The present invention relates to an electron beam apparatus and more particularly to a scanning electron microscope suitable for obtaining a high resolution image by detecting backscattered electrons generated from a specimen.
Conventionally, in the scanning electron microscope, a detector (semiconductor or scintillator) different from a secondary electron detector is disposed above a specimen (on the side of an electron source) to detect backscattered electrons. The conventional detector is, however, disadvantageous in that when the accelerating voltage for primary electrons is reduced to a low accelerating voltage of several kilovolts or less, sufficient sensitivity cannot be obtained because energy of backscattered electrons generated from the specimen is comparable to that of primary electrons. This is because a method in which a predetermined voltage is applied to the surface for detection of backscattered electrons to accelerate and detect the backscattered electrons is employed as a method for detection of backscattered electrons at low acceleration. However, in this method secondary electrons are also accelerated concurrently and highly efficient separate detection of backscattered electrons and secondary electrons at low accelerating voltage faces difficulties in principle. Further, because of disposition of the backscattered electron detector on the optical axis, the backscattered electron detector must have a shape which permits the primary electron beam to transmit through the detector and detection of backscattered electrons in a region through which the primary electron beam transmits is impossible in principle.
Further, the conventional scanning electron microscope does not have the function to accurately separate and detect backscattered electrons and secondary electrons generated from the same specimen object and therefore it cannot construct a specimen image due to backscattered electron signal or secondary electron signal and display a specimen image as a result of synthesis of backscattered electron signal or secondary electron signal.

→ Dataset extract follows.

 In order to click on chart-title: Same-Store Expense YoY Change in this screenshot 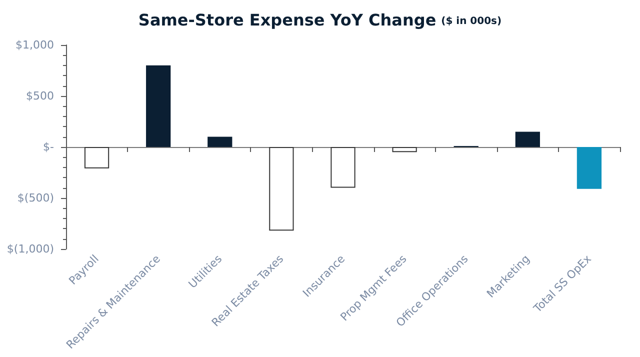, I will do `click(287, 20)`.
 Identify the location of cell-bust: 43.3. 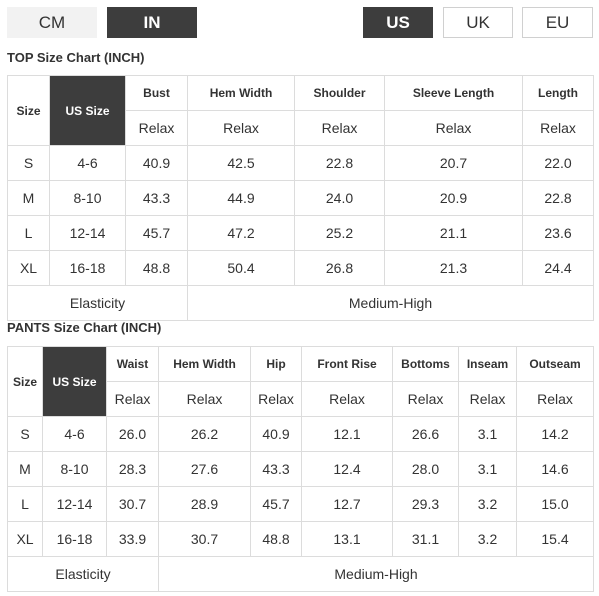
(156, 198).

Further, in the conventional scanning electron microscope, the backscattered electron detector must be interposed between the objective lens and the specimen to cause the distance between the objective lens and the specimen to be broadened and hence even when a primary electron beam is desired to be focused for irradiation on the specimen, a condensed beam is broadened by an amount corresponding to the distance between the objective lens and the specimen and the resolution is degraded even if a specimen image is formed by backscattered electrons generated from the specimen.